◆ WORK REQUIRED ◆
Of the entries that follow, how many lines hold the string "terminal"? Write the number and nothing more.

Saved entries
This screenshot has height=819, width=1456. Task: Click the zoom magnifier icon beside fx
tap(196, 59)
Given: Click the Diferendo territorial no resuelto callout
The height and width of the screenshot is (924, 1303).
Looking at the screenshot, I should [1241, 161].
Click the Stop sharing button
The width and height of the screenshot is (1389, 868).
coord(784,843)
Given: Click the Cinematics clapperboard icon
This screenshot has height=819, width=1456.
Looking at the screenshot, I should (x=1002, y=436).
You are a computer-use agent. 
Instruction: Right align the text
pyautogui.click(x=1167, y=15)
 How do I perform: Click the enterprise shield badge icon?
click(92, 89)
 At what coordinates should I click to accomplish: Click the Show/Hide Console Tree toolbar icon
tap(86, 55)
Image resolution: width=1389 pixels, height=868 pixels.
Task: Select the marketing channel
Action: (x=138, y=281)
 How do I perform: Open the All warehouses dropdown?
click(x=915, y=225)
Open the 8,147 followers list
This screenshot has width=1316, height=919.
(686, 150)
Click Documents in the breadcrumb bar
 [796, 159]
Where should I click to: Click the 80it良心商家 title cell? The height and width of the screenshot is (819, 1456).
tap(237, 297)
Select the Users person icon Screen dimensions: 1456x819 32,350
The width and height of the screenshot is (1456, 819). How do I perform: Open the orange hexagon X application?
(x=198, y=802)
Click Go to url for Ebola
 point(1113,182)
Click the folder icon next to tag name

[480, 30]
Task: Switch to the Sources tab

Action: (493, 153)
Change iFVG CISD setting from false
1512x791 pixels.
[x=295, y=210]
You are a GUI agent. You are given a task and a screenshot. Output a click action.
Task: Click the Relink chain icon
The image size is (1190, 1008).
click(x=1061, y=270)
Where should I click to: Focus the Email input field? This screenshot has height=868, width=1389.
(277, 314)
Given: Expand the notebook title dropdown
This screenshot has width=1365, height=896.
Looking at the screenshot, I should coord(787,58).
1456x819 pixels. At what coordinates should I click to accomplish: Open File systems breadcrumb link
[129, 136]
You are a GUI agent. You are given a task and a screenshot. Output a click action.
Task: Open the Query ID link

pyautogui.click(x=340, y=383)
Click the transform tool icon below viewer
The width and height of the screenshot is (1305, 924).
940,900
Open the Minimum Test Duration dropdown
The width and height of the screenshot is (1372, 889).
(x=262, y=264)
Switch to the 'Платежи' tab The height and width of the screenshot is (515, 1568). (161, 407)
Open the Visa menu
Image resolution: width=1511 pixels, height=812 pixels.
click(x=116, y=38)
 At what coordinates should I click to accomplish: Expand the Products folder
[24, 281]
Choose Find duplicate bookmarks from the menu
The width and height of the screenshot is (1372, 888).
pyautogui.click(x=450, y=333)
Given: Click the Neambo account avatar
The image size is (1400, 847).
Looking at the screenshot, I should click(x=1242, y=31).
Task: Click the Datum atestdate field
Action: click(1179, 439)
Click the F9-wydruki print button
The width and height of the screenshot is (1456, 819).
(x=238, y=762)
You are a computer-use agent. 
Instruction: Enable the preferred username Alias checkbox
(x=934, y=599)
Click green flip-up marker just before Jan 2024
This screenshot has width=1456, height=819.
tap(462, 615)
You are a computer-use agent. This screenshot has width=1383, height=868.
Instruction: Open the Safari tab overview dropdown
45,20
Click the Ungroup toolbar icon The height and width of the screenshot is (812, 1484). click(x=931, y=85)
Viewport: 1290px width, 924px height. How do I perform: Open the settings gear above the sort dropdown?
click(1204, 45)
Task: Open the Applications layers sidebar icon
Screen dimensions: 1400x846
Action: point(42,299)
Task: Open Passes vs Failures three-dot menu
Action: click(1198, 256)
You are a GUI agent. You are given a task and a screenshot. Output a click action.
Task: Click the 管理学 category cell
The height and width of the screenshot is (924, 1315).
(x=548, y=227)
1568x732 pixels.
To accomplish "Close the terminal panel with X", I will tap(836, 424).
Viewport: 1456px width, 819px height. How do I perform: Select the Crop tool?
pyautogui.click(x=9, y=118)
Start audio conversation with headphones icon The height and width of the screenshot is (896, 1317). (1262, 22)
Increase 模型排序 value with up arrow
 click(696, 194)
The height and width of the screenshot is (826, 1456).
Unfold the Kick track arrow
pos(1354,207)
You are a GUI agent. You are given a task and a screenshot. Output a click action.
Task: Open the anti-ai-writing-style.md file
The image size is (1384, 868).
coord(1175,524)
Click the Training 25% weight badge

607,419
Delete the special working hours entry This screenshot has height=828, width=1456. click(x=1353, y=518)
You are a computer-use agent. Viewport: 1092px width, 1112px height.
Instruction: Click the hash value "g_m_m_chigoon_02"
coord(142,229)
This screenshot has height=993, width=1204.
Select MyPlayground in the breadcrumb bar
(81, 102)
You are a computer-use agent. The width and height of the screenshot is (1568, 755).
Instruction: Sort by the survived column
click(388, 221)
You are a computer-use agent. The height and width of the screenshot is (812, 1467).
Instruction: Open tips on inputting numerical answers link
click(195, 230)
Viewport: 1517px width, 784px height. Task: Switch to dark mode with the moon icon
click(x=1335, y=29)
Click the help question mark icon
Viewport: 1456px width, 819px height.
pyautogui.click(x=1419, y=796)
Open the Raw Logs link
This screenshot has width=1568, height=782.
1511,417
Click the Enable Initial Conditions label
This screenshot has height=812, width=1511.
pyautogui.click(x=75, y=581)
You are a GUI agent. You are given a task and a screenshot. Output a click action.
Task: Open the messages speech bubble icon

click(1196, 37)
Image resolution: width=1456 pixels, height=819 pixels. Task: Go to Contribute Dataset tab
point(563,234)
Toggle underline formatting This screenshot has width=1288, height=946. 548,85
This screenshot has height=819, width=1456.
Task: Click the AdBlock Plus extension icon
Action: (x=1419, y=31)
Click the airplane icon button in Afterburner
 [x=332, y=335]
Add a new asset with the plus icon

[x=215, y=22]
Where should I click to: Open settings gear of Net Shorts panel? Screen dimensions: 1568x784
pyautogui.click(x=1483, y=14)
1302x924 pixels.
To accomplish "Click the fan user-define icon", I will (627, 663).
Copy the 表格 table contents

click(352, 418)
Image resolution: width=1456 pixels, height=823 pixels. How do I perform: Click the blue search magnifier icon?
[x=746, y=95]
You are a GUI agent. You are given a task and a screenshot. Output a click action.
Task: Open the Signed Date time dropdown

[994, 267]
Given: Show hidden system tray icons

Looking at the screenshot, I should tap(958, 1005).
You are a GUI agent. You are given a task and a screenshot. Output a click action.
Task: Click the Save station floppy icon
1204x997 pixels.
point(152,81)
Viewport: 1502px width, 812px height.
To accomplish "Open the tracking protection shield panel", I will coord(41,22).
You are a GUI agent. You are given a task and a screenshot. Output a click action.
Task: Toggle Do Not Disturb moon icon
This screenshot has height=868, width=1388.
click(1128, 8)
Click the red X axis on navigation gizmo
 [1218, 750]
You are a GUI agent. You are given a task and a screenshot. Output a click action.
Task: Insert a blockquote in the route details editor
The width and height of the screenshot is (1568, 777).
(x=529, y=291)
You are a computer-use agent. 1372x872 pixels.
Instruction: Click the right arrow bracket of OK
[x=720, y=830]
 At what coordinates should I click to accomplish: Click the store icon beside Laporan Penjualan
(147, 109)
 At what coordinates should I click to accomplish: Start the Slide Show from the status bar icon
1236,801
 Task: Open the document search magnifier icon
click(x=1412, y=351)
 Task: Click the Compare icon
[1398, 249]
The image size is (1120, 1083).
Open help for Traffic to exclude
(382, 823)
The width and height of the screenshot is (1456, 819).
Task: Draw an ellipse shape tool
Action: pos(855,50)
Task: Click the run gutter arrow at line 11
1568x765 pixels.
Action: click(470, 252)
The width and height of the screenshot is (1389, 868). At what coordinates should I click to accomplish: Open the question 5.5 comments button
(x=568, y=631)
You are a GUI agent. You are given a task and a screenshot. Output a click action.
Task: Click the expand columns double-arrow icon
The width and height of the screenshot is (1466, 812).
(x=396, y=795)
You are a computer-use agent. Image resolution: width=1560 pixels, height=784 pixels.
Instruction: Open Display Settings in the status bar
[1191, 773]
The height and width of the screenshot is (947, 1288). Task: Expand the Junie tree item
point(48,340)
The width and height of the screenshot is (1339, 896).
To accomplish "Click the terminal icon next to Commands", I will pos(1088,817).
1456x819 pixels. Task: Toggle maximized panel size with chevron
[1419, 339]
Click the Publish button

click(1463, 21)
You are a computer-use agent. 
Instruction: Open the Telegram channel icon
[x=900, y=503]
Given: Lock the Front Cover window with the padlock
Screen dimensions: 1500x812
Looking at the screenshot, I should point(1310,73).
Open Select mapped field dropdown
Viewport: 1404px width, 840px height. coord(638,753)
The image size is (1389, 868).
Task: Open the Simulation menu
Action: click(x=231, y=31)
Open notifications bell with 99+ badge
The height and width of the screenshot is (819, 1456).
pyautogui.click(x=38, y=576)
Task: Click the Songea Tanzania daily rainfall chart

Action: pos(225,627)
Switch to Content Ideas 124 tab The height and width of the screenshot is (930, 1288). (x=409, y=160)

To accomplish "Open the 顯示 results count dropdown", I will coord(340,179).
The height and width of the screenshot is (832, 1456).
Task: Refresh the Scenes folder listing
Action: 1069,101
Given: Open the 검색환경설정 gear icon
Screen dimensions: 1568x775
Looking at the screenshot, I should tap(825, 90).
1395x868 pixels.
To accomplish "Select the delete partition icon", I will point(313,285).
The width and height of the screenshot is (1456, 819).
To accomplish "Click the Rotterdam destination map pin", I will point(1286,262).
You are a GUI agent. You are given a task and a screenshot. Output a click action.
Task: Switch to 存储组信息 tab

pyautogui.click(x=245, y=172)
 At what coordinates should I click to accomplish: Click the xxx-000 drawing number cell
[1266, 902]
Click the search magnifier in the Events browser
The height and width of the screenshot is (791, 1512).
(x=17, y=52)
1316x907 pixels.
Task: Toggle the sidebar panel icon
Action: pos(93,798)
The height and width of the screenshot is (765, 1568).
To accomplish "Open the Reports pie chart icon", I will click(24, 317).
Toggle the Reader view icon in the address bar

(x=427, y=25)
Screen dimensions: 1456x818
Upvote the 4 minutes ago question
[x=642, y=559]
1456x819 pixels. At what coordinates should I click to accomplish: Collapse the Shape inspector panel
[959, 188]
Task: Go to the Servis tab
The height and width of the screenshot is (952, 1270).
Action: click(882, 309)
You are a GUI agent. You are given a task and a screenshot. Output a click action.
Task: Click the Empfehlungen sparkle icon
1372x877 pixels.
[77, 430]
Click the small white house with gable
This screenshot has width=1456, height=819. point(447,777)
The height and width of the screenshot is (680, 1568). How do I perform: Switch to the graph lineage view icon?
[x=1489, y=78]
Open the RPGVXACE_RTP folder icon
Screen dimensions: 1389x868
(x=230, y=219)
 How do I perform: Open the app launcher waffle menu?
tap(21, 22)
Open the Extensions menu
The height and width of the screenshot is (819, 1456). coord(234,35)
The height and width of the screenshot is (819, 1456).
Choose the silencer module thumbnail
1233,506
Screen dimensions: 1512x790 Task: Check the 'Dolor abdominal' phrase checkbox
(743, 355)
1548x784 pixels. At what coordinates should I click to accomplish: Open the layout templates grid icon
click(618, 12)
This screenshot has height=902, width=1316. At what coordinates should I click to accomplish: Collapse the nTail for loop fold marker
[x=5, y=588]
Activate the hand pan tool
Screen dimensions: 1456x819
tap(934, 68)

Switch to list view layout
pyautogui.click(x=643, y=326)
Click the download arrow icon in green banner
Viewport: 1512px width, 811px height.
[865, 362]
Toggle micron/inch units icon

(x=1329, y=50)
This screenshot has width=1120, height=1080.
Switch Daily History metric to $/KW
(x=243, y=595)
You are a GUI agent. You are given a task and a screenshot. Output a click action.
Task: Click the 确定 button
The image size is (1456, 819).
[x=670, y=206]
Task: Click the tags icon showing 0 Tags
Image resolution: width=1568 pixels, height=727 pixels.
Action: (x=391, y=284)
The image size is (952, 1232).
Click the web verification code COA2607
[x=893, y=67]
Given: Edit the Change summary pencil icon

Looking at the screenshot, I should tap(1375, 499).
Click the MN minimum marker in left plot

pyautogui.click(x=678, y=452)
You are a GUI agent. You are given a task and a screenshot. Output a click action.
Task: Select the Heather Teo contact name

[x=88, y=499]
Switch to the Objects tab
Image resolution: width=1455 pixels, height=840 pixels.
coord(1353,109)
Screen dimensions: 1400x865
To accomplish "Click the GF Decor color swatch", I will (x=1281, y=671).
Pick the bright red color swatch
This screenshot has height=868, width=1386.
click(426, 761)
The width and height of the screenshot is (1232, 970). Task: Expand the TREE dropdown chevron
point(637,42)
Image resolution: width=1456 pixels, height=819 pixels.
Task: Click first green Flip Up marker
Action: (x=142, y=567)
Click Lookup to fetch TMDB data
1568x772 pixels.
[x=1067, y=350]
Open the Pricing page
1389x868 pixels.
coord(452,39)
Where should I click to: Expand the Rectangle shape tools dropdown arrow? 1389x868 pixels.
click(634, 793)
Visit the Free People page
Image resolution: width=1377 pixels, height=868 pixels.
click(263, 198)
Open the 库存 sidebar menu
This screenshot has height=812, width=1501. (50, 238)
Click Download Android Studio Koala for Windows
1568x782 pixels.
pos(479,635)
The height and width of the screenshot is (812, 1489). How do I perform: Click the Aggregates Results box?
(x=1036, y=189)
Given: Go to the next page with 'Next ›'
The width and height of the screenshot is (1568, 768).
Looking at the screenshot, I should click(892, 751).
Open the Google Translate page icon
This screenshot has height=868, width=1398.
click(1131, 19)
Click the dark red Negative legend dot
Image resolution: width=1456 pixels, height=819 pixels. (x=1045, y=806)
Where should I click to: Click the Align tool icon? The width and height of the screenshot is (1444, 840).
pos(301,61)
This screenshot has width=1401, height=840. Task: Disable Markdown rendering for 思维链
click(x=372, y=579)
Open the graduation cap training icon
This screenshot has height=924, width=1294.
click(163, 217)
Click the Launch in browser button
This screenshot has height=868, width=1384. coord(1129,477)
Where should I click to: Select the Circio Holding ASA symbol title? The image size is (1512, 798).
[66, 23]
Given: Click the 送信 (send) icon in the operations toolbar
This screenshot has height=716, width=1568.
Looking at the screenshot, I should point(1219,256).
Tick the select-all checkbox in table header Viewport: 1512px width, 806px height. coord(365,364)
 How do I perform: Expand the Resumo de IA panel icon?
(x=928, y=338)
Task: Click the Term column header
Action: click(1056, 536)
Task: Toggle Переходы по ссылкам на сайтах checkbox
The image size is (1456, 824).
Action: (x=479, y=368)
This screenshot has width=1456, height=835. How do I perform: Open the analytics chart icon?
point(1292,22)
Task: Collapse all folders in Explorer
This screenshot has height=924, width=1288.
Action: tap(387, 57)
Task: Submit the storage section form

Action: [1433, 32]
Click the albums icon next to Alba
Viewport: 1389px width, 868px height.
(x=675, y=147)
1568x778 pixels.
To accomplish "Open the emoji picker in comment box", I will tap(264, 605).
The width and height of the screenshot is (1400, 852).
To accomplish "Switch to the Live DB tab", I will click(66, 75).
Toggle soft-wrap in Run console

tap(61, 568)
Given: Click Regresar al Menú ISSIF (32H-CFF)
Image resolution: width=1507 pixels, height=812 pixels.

◆ SOLUTION TO THIS PROBLEM ◆
2